Article – Le lien conjugal sur le fil du rasoir

Mars et Vénus continuent à jouer de leurs oppositions de phase, tout au long de la vie du couple, tant dans les moments complices, que dans les luttes parfois sanglantes qui opposent les partenaires. Pendant des années, silencieusement et de façon souvent anodine, Lui et Elle ont accumulé incompréhensions et non-dits. Jusqu’à épuisement. Jusqu’à ce que le déséquilibre dans l’investissement au sein du couple et de la famille soit manifeste, pis encore : activateur de souffrance. Les degrés d’engagement des conjoints ont été si divers (si divergents ?) que ce soit à la maison, sur le lieu de travail, auprès des enfants, au sein du couple lui-même…

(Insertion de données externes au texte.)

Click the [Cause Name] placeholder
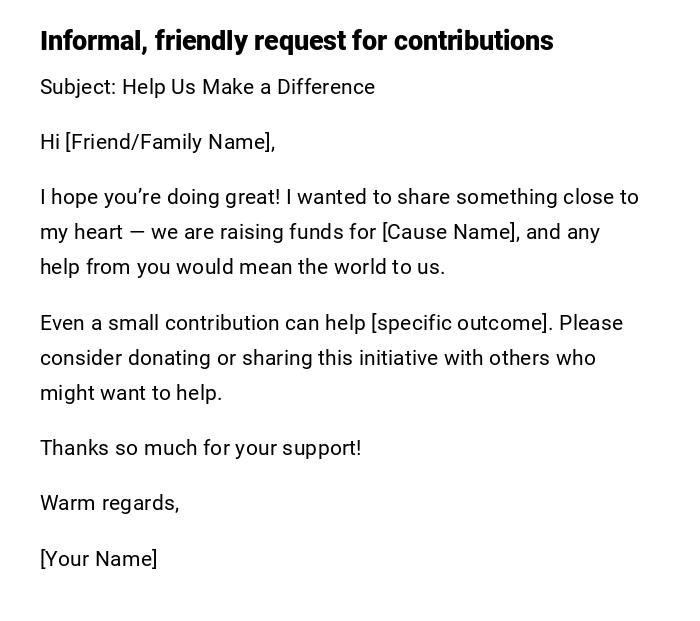700x621 pixels. click(450, 232)
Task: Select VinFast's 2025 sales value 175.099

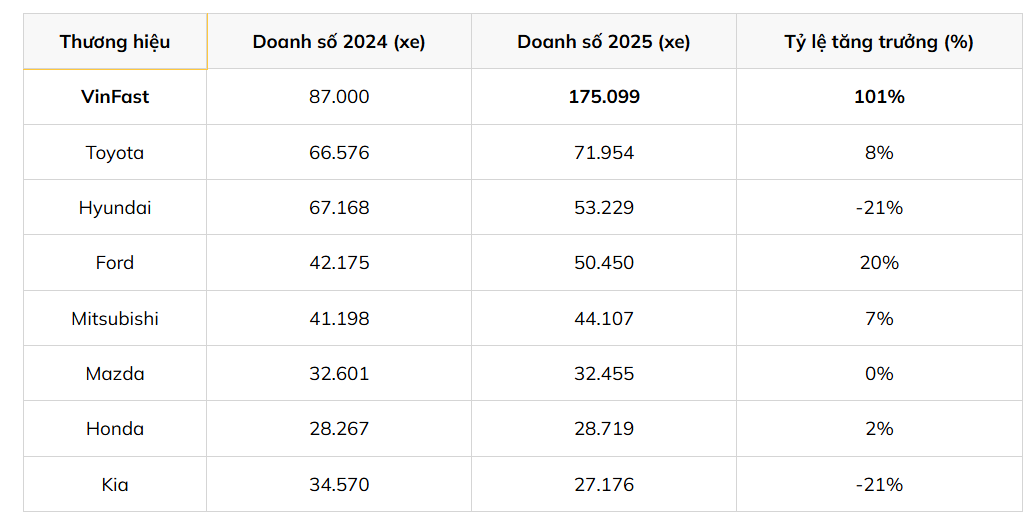Action: [604, 97]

Dans le mouvement perpétuel du lien de couple, l’un des deux conjoints n’a pas été là où l’autre l’attendait. C’est pour l’autre comme si le contrat de base semblait avoir été rompu. L’horizon s’est obscurci des blessures de trahison, de perte de confiance, parfois chez l’un comme chez l’autre. A trop danser sur deux rythmes différents et sans langage commun, les amants sont devenus ennemis, sans imaginer retrouver un jour de la complicité.

Lui et Elle s’opposent parfois jusque dans leur demande, lorsqu’ils ont le courage de pousser la porte d’un Cabinet. Pour l’un il est trop tôt pour se projeter dans un futur serein, et pour l’autre il est trop tard pour sauver les meubles. Tandis que l’un peut être en état de choc du fait de l’annonce de la séparation, dans le déni et son lot de sentiments de colère, d’amertume, et de révolte, l’autre peut souhaiter clarifier les choses matériellement : répartition de la charge des enfants et gestion des aspects matériels.

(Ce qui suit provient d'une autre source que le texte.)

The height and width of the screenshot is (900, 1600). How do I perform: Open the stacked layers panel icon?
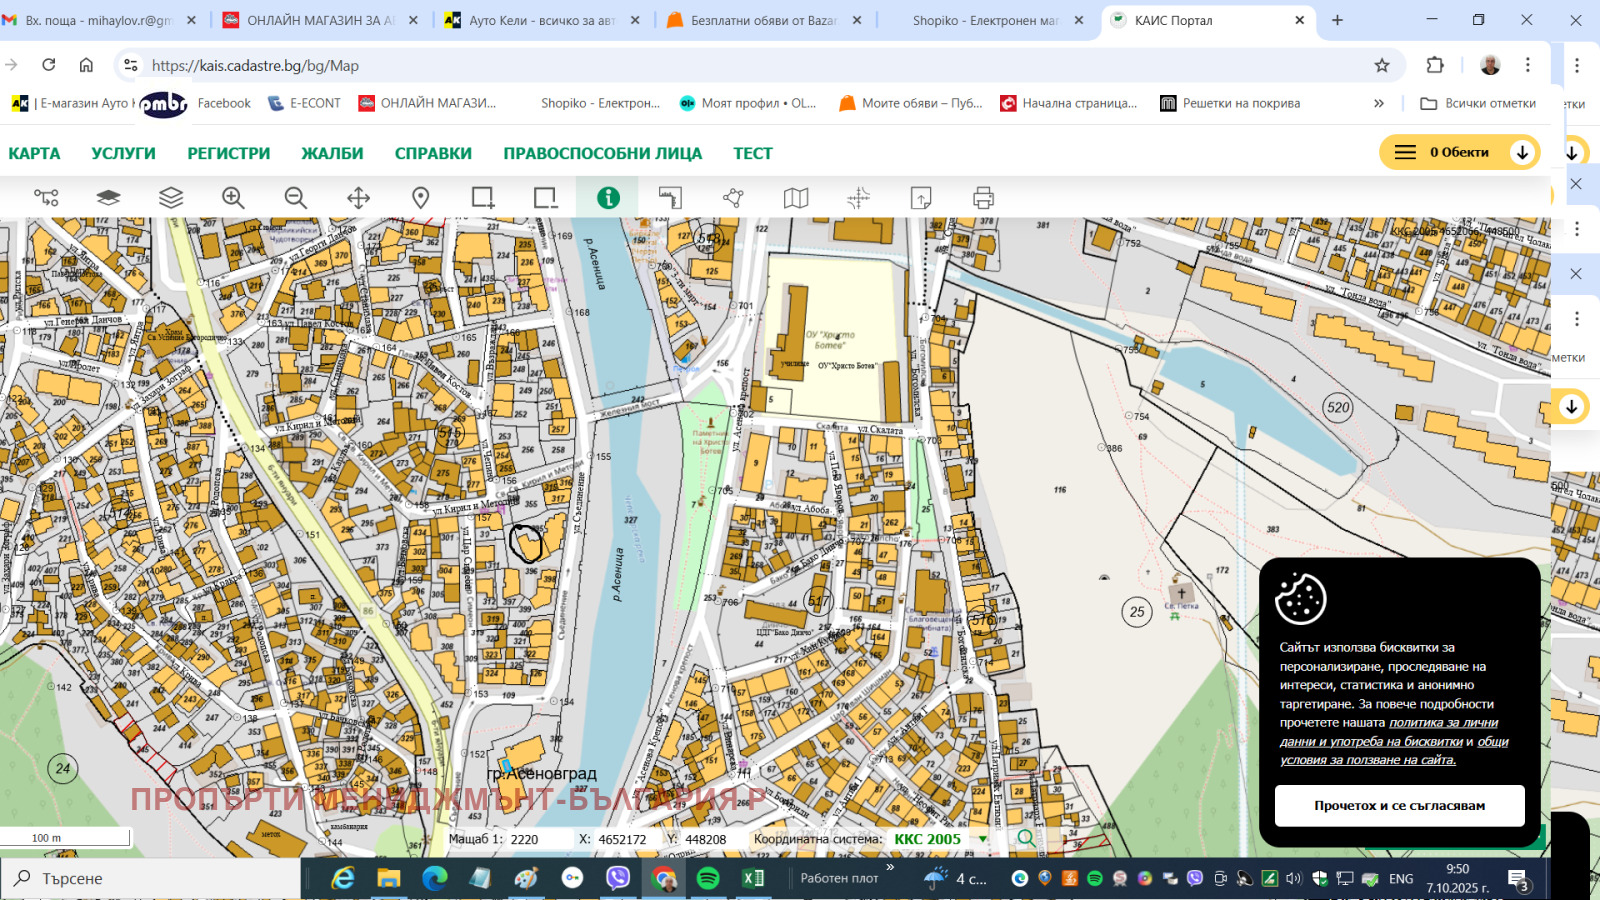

Alors que faire ? Est-il encore temps d’agir, d’agir sur le nous, même quand il ne signifie plus rien pour l’un des conjoints (ou les deux) ?

Il n’est jamais trop tard pour travailler sur l’acceptation d’une réalité trop souvent douloureuse, en vue de réorganiser un futur plus serein. Oui, prenons en couple le temps de travailler la sortie, de poser les choses, de relire avec courage et franchise les blessures subies ou commises en s’efforçant de comprendre et d’accueillir la souffrance de l’autre et de dire la sienne, de déposer son agressivité, sa colère, sa tristesse aussi.

Ce travail œuvre pour une meilleure acceptation de la réalité, en vue de mener à son terme le travail de deuil de la relation, pour que demain et tous les autres jours soient prometteurs d’avenir.